==== Data for the task ====

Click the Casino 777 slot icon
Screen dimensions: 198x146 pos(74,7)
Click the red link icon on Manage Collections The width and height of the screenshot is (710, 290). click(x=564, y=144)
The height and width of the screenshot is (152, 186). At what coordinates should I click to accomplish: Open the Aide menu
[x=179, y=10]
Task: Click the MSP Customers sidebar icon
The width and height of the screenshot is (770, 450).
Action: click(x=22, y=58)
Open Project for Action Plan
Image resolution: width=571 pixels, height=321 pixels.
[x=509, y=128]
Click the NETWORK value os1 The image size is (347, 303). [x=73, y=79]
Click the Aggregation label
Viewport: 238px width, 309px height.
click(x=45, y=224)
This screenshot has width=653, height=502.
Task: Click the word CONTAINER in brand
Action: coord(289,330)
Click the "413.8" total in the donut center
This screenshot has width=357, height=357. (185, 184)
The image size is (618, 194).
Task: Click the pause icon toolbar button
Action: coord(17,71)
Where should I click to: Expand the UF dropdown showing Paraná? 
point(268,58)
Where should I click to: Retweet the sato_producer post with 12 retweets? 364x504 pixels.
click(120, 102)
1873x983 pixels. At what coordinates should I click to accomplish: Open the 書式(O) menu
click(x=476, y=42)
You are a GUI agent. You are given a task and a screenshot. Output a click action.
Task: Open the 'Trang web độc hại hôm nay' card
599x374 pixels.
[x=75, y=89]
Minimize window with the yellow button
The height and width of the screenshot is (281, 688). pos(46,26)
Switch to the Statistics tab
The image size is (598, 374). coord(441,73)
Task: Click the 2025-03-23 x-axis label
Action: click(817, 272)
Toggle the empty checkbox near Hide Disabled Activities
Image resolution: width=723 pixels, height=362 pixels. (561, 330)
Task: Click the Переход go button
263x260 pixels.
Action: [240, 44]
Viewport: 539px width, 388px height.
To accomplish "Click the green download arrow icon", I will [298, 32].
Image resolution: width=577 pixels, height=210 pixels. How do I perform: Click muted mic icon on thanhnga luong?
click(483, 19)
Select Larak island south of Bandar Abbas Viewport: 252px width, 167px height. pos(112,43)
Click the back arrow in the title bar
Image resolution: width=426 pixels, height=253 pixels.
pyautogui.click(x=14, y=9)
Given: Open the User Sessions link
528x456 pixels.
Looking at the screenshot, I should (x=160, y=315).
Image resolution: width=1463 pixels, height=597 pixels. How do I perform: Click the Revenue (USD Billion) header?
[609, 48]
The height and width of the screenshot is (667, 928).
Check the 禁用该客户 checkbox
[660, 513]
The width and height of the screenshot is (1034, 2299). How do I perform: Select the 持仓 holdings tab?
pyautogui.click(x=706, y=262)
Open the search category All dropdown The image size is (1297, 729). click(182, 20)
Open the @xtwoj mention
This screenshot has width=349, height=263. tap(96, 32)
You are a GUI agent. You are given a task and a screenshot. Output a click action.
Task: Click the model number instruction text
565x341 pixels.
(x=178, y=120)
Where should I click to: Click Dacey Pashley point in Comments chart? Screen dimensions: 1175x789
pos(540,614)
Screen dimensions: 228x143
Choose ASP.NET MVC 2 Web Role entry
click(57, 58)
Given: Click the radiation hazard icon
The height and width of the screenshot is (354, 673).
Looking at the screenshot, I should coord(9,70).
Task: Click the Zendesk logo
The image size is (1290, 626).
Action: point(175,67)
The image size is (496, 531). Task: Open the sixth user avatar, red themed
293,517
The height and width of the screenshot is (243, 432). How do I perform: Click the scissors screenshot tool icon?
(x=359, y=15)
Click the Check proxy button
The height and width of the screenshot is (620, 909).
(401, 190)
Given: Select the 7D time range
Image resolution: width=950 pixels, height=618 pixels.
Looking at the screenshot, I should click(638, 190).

====

** Activity **
Give back the line containing "The height and width of the screenshot is (243, 432)." and all the lines after it through the end of the records, unchanged.

** Answer **
The height and width of the screenshot is (243, 432). How do I perform: Click the scissors screenshot tool icon?
(x=359, y=15)
Click the Check proxy button
The height and width of the screenshot is (620, 909).
(401, 190)
Given: Select the 7D time range
Image resolution: width=950 pixels, height=618 pixels.
Looking at the screenshot, I should click(638, 190).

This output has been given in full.